One faithful asymmetry: update does not force media_type to 'video' — it trusts the request/stored value (the validation above guarantees consistency). That is exactly what legacy did.

Upload → write → compensate

The order matters and is the same on store and update:

  1. validate everything that can be validated before spending money;
  2. upload to Cloudinary (folder: 'unswayed/posts', resource type derived from the MIME — video/*video, else image);
  3. run the DB write;
  4. if the write throws → delete the just-uploaded asset (compensation) and rethrow — no orphans;
  5. on a successful update that replaced or cleared media → delete the old asset, after the write, best-effort.
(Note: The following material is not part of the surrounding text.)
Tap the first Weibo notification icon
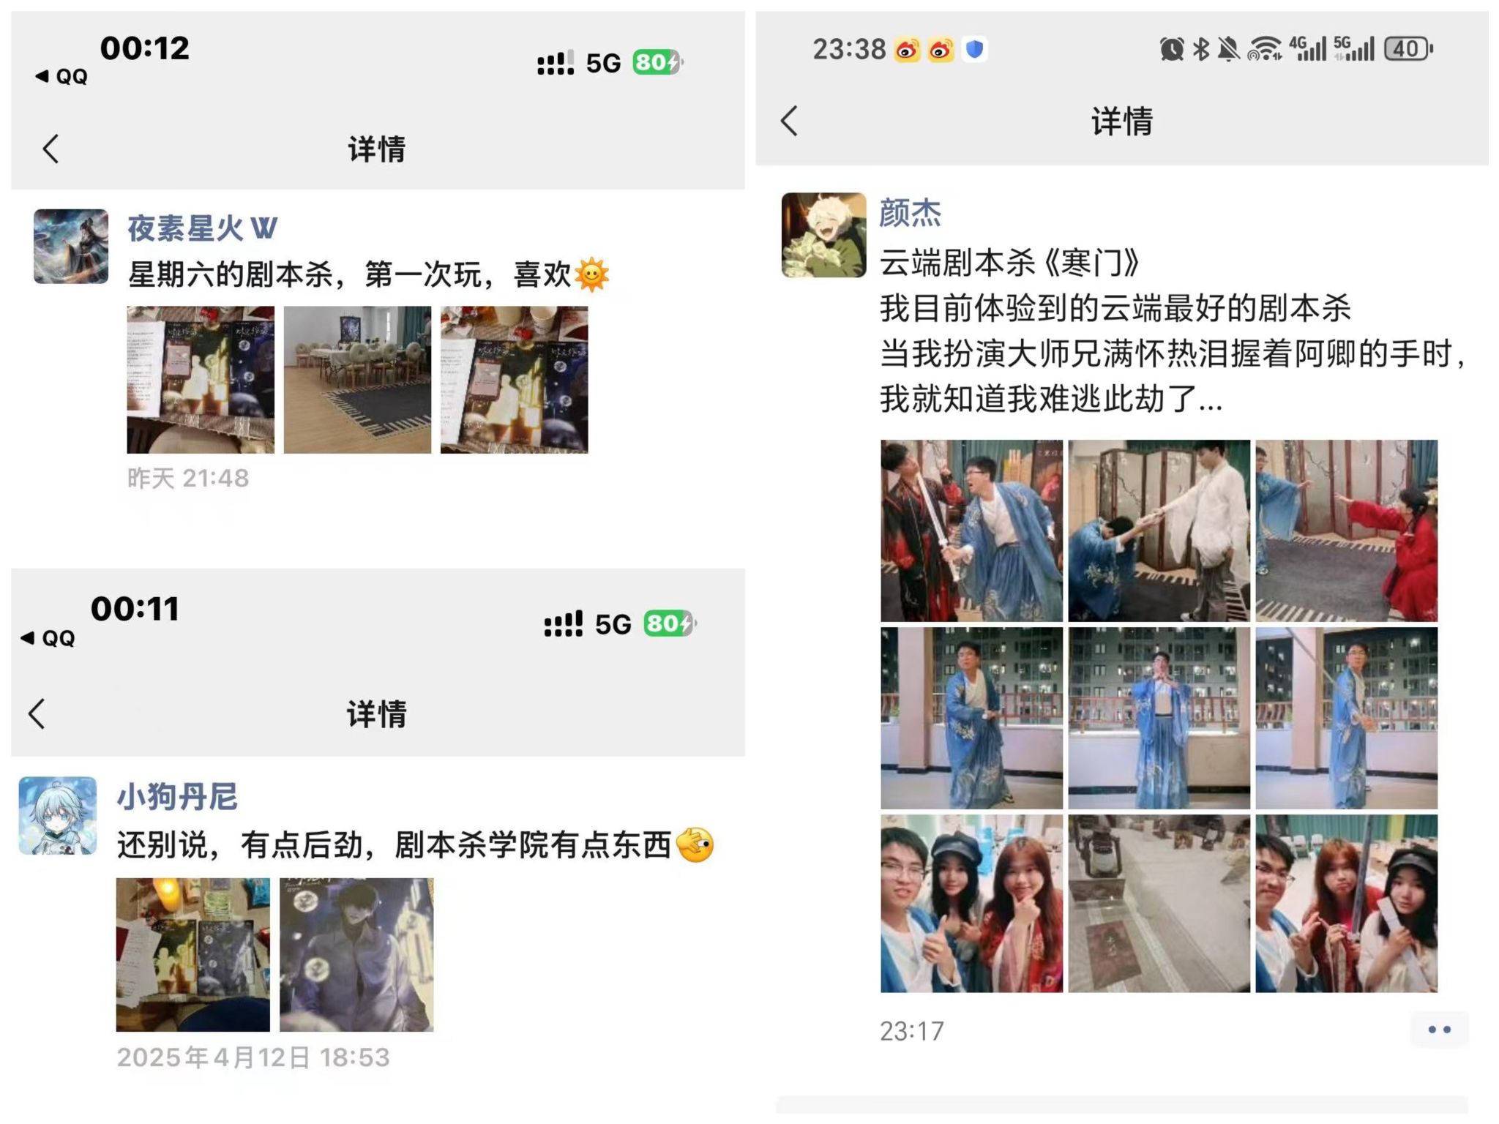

The update's media resolution ladder is legacy-verbatim: a new file replaces (old asset queued for deletion); a media string equal to the stored URL keeps; no file and no string clears — but only when neither the old nor the new type is reel; an unrecognized string also keeps. Content is stored trimmed, and a media-only post stores content: '' (not NULL) — both legacy behaviours the resource echoes back.

deleteByUrl — a new port capability

The DB stores only the delivery URL, not Cloudinary's public_id. Deleting therefore needs the legacy deleteByUrl trick: parse …/{resource_type}/upload/[v123/]{public_id}.{ext} back out of the URL. The rebuild adds MediaStoragePort.deleteByUrl(url) with a pure, unit-tested parser (src/storage/cloudinary-url.ts); foreign or unparseable URLs are a silent no-op, and provider errors are swallowed — cleanup beside a business write is always best-effort. Phase 9 (chat attachments) inherits this for free.

Why a 1-byte "video" works in tests

Neither the validator nor the stub storage parses file bytes — MIME comes from the multipart part header, and in test/e2e environments Cloudinary is unconfigured so the LogStorageService stub returns a deterministic URL. E2e suites upload tiny buffers with contentType: 'video/mp4' and the whole pipeline behaves exactly as in production, minus the network.